Его голос стал громче, а тон — более властным. Неподвижным лицом он уставился на Жоржа. Вступительные слова священника, и его надменная, доминирующая манера умозаключений провоцировали Жоржа на дерзость. Но он смирил свою гордыню, оказавшуюся менее вспыльчивой, чем у Александра. Она также не зависела от того, что думал о нем Отец Лозон. По пути в комнату Отца он твердил себе: «Помни — хитри, хитри — будь таким же хитрым, как лис». Тут же он вспомнил ответ, который использовал, дабы избежать любознательности Отца де Треннеса, и который спас Мориса от любого фактического дознания настоятеля; стандартный ответ Сен—Клода. Он произнёс:
— Я причащаюсь каждый день, и никогда не делаю подобных исключений в состоянии благодати. Вы не имеете права сомневаться во мне, судя только по моей внешности.
— Я больше в вас не «сомневаюсь». Я знаю, и мое знание пришло, увы! из бесспорного источника — сакральные вещи никогда не имели для вас значения. Что касается вашей внешности, то ваше благочестие никогда не имело с ней ничего общего. И вы ещё смеете использовать такие термины, как «в состоянии благодати»? Отныне воздерживайтесь от осквернения таких выражений! Тайная жизнь, которую вы ведёте, является отрицанием веры.
— Я клянусь вам, — твердо сказал Жорж, — что вчера состоялась моя первая встреча с Александром Мотье в этом семестре.
— В таком случае могу только сожалеть, так как Александр Мотье только что сказал мне, что вы и он сумеете встретиться в будущем вопреки всем моим действиям, как всегда делали в прошлом. Ваше единственное средство избежать сквернословия ложных клятв — не давать их, так же, как ваше единственное средство продемонстрировать почитание таинств — воздержание от них в дальнейшем, после гнусного издевательством над ними.
— Не утруждайте себя, не приходите ко мне на исповедь. Этот особый преступный обман зашёл уже слишком далеко. Я передаю руководство над вашей совестью вам, если я, по правде говоря, когда–нибудь осуществлял его. Поверьте мне, это настоящее горе, ужасающее меня, что я таким образом должен отказаться от вас, но я не позволяю себе обманываться более одного раза. Оставляя вас в Божьих руках, я продолжу молиться Ему, чтобы Он просветил и спас вас в трудную минуту, с помощью тех средств, которые Он изберёт.

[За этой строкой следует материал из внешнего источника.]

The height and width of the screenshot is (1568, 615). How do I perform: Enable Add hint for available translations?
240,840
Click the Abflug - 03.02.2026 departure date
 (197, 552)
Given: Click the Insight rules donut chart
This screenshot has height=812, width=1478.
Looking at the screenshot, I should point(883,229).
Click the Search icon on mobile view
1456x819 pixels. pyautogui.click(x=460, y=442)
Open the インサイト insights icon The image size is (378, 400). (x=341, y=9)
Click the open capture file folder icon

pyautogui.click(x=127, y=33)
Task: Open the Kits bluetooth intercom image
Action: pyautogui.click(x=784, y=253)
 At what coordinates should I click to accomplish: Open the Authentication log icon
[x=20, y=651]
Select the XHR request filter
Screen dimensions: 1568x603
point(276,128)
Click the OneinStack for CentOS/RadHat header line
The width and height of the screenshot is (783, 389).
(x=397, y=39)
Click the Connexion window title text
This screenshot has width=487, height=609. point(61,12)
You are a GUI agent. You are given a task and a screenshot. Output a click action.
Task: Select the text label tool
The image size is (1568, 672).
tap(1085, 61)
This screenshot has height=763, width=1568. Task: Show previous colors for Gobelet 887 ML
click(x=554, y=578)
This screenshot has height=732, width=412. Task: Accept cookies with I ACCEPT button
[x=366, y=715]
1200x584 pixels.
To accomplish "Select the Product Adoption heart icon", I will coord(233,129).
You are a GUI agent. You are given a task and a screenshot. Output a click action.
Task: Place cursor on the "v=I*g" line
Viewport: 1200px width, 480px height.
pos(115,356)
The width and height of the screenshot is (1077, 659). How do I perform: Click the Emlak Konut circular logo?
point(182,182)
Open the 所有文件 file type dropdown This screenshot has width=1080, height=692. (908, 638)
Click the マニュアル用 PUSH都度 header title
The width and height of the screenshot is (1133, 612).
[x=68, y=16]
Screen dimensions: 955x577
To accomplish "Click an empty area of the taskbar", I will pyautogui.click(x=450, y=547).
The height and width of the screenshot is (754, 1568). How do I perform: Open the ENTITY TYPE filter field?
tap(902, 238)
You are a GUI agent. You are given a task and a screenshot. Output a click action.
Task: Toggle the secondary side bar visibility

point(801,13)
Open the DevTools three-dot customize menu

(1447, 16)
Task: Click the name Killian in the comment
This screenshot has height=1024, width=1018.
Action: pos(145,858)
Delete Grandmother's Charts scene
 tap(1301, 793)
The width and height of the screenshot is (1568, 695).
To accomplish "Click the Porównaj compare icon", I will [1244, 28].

— В остальном, касательно лишь светских аспектов этого дела, то у вас нет нужды излишне беспокоится. Я ничего не скажу ни монсеньору настоятелю, ни кому–либо еще. Но, само собой разумеется, я обязан предупредить ваши семьи о том, что вы и юный Мотье можете предпринять какие–либо попытки любого рода, войти в контакт друг с другом. Поймите, я требую от вас только одного: не возвращайтесь сюда в следующем году.
Вопреки соображениям Люсьена, Жорж предвидел требование, представлявшееся ему неотвратимым. Его случай имел в основе ту же природу, что и у Отца де Треннеса. Настоятель разорвал свою дружбу с человеком, злоупотребившим его доверием и отошедшим от его принципов, имевших для него значение. Отец Лозон не стал оказывать ему большего милосердия; к тому же, он мстил за себя и за Бога. Кроме того, он невольно мстил и за Отца де Треннеса.
Следовательно, Жорж был понижен до уровня мальчика, которого выгоняют из школы; имелась большая разница между представленным положение дел и реальностью. Он был удивлен тем, что не разрыдался. Хотя его ясная выдержка не омрачилась его страданиями. Вместо этого она подсказала, что он мог бы сделать последнее усилие в попытке смягчить сердце своего противника. Он вынул носовой платок, надушенный им утром, и нарочито поднёс его к глазам.
— Умоляю вас, — произнёс Отец, — избавьте меня от этой комедии. Ваши слезы ложны. Единственная истинная вещь в вас — этот аромат. Там, в горах, вы открыли мне окно в своё сердце. Сквозь него я увидел ложную гордость, лицемерие, и даже более серьезный порок. Как мне жаль будущего маркиза де Сарра!
Жорж сделал вид, что вытирает нос, а затем хладнокровно убрал носовой платок в карман.